63ª Reunião Anual da SBPC
F. Ciências Sociais Aplicadas - 5. Direito - 11. Filosofia do Direito
PODER E CIVILIZAÇÃO: TRÊS ABORDAGENS TEÓRICAS
Gustavo Vieira Vilar Garcia 1
José Querino Tavares Neto 2
1. Faculdade de Direito - UFG
2. Prof. Dr./ Orientador - Faculdade de Direito - UFG
INTRODUÇÃO:
O poder como objeto da ciência do direito parece se reduzir a um limite bastante estreito, qual seja o da legalidade. Se o domínio é evidenciado como imposição de algum comando legalmente admitido, não haveria muito mais que se inquirir acerca da legitimidade ou validade desse imperativo, porquanto resguardado pela lei igualmente imposta. Através da comparação entre três aproximações teóricas dos fenômenos de poder, presentes nas obras de Rousseau, Freud, especialmente na interpretação sociológica de Marcuse, e Foucault, este trabalho pretendeu compreender os limites de seu entendimento como manifestação de uma ordem repressiva jurídico-estatal e, então, verificar de que forma outros pensadores dedicaram sua análise aos efeitos e conceitos da dominação, em contraposição aos estritos parâmetros oriundos da teoria política clássica e da ciência do direito.
METODOLOGIA:
O trabalho foi desenvolvido especialmente em nível teórico, a partir de duas fontes principais: Primeiro, através da revisão bibliográfica de obras que tratam do tema; livros, periódicos, relatórios, teses, dissertações, artigos de revistas especializadas e materiais divulgados pela internet.

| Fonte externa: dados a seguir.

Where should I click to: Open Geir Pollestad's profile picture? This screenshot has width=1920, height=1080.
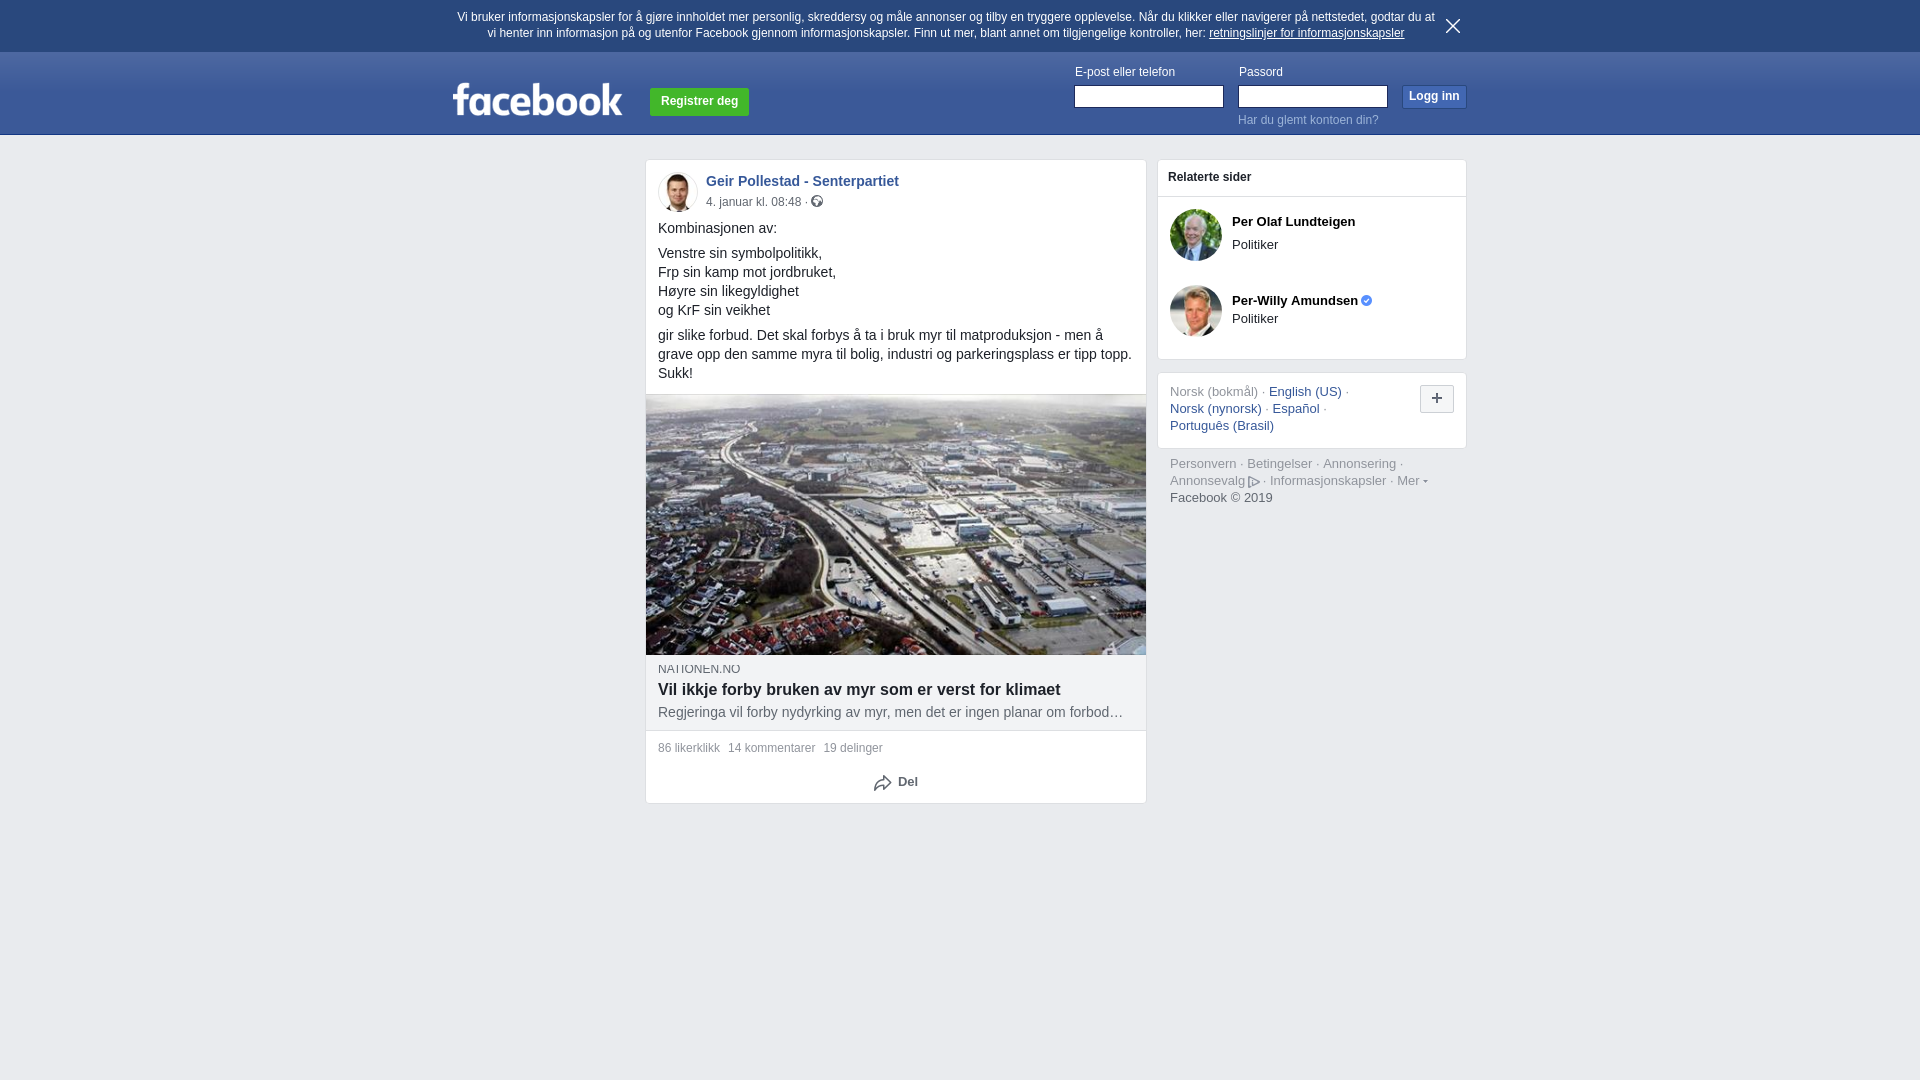click(x=678, y=192)
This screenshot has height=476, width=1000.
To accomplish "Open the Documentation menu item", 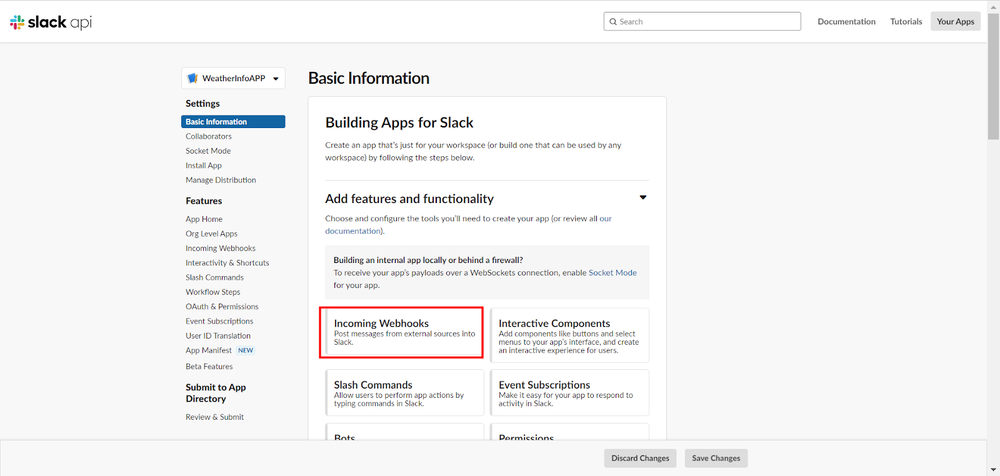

Segundo, por meio de entrevistas com juristas estudiosos da psicanálise e da participação em grupos de estudo relacionados à temática desenvolvida.
RESULTADOS:
A identificação do poder e de seu exercício com as normas emanadas do Estado, que assumem os atributos de imperatividade e obrigatoriedade, parece ser imediata, especialmente em se tratando de uma análise jurídica do poder. Esse reconhecimento, entretanto, ignora a existência de mecanismos intricados e que se revelam, intimamente, nas mentes e corpos dos indivíduos dominados. Para além do entendimento da filosofia política clássica, de opressão como o exercício do poder numa ordem em que se rompe a legalidade, outra perspectiva teórica alcançou notável prevalência histórica, a saber: a de que o poder é de natureza essencialmente repressiva. É o que se apresenta nas obras sociológicas de Freud e, especialmente, em sua interpretação de matriz marxista em Eros e Civilização de Herbert Marcuse. Da opressão à repressão, a modificação conceitual projetou sobre a constituição mesma da dominação a marca da repressividade, entendida por Marcuse como motor de desenvolvimento do capitalismo tardio e fundamentalmente caracterizada no trabalho alienado. A essa perspectiva irá se opor Michel Foucault, em sua Microfísica do Poder, onde pretendeu trazer à tona espaços e mecanismos de poder muito mais enredados, componentes de uma tessitura complexa e ampla ao ponto de alcançar veladamente a própria consciência dos dominados.
CONCLUSÃO:
A juridicidade do poder cujo limite é a legalidade; a repressividade do domínio, lastro fundamental do desenvolvimento do capitalismo e da própria cultura ocidental; a íntima infiltração do poder nas tramas mais remotas do corpo e da mente dos súditos e a capacidade produtora de saber dos diversos modos de poder. Foram esses os três tipos, as três perspectivas do pensamento analisadas e confrontadas, em busca das linhas básicas pelas quais se exerce o domínio. Sua constituição plasmática, confusa e sujeita a profundas modificações conforme se transforme o olhar daquele que se propõe a compreendê-lo e traçar seus caracteres essenciais, parece indicar a fragilidade de sua representação sob alguma forma ou mecanismo fundamental. Foucault identifica com argúcia manifestações de poder ocultas sob a imagem de ciência, não em sua relação de domínio técnico, mas na capacidade da criação de saberes, de produção de discurso, e evidencia uma rede de poder de tamanha abrangência e capilaridade, que parece tornar-se constituinte da própria subjetividade do indivíduo. A compreensão de um mesmo fenômeno em tantas e tão diversas conceituações talvez seja o mais nítido sintoma de sua imprecisão e de sua capacidade de integrar-se às mais recônditas tramas da sociedade.
Palavras-chave: Poder, Legalidade, Repressão.